Requires updates.shape = indices.shape + ref.shape[1:].

Args:
  • ref: A mutable Tensor. Must be one of the following types: float32, float64, int64, int32, uint8, int16, int8, complex64, qint8, quint8, qint32. Should be from a Variable node.
  • indices: A Tensor. Must be one of the following types: int32, int64. A tensor of indices into the first dimension of ref.
  • updates: A Tensor. Must have the same type as ref. A tensor of updated values to subtract from ref.
  • use_locking: An optional bool. Defaults to False. If True, the subtraction will be protected by a lock; otherwise the behavior is undefined, but may exhibit less contention.
  • name: A name for the operation (optional).
Returns:

Same as ref. Returned as a convenience for operations that want to use the updated values after the update is done.


tf.sparse_mask(a, mask_indices, name=None)

Masks elements of IndexedSlices.

Given an IndexedSlices instance a, returns another IndexedSlices that contains a subset of the slices of a. Only the slices at indices specified in mask_indices are returned.

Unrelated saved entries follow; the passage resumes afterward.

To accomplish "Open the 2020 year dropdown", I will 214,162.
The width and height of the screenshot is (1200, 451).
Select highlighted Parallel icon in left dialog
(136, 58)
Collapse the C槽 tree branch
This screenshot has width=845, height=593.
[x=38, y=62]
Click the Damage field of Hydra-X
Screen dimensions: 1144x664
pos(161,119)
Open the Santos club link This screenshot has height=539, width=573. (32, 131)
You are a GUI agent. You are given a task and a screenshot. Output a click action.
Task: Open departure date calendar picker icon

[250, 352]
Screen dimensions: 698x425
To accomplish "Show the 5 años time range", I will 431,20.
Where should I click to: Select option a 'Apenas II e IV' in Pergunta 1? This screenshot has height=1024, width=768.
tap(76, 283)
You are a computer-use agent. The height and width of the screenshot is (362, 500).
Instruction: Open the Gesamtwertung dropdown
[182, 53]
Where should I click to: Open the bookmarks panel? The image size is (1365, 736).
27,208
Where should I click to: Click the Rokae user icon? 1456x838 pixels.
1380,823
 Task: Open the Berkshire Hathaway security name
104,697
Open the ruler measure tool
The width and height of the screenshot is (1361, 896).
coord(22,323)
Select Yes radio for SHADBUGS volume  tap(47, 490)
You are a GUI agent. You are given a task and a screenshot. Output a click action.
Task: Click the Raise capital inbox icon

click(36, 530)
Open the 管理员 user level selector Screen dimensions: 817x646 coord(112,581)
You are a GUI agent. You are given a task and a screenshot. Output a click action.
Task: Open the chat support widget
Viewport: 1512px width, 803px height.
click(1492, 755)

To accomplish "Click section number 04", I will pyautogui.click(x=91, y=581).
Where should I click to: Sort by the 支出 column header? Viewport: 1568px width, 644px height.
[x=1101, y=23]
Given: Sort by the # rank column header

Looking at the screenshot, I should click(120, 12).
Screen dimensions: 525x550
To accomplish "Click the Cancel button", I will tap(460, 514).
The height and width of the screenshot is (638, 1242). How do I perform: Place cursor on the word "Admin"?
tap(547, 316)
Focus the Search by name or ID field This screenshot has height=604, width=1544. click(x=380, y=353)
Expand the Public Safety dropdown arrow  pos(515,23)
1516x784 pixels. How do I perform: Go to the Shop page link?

This is useful when you need to extract a subset of slices in an IndexedSlices object.

For example:

# `a` contains slices at indices [12, 26, 37, 45] from a large tensor
# with shape [1000, 10]
a.indices => [12, 26, 37, 45]
tf.shape(a.values) => [4, 10]

# `b` will be the subset of `a` slices at its second and third indices, so
# we want to mask of its first and last indices (which are at absolute
# indices 12, 45)
b = tf.sparse_mask(a, [12, 45])

b.indices => [26, 37]
tf.shape(b.values) => [2, 10]
Args:
  • a: An IndexedSlices instance.
  • mask_indices: Indices of elements to mask.
  • name: A name for the operation (optional).
Returns:

The masked IndexedSlices instance.


class tf.IndexedSlices

A sparse representation of a set of tensor slices at given indices.

This class is a simple wrapper for a pair of Tensor objects:

  • values: A Tensor of any dtype with shape [D0, D1, ..., Dn].
  • indices: A 1-D integer Tensor with shape [D0].

An IndexedSlices is typically used to represent a subset of a larger tensor dense of shape [LARGE0, D1, .. , DN] where LARGE0 >> D0. The values in indices are the indices in the first dimension of the slices that have been extracted from the larger tensor.

The dense tensor dense represented by an IndexedSlices slices has

dense[slices.indices[i], :, :, :, ...] = slices.values[i, :, :, :, ...]

The IndexedSlices class is used principally in the definition of gradients for operations that have sparse gradients (e.g. tf.gather).

Contrast this representation with SparseTensor, which uses multi-dimensional indices and scalar values.


tf.IndexedSlices.__init__(values, indices, dense_shape=None)

Creates an IndexedSlices.


tf.IndexedSlices.values

A Tensor containing the values of the slices.


tf.IndexedSlices.indices

A 1-D Tensor containing the indices of the slices.


tf.IndexedSlices.dense_shape

A 1-D Tensor containing the shape of the corresponding dense tensor.


tf.IndexedSlices.name

The name of this IndexedSlices.


tf.IndexedSlices.dtype

The DType of elements in this tensor.


tf.IndexedSlices.device

The name of the device on which values will be produced, or None.


tf.IndexedSlices.op

The Operation that produces values as an output.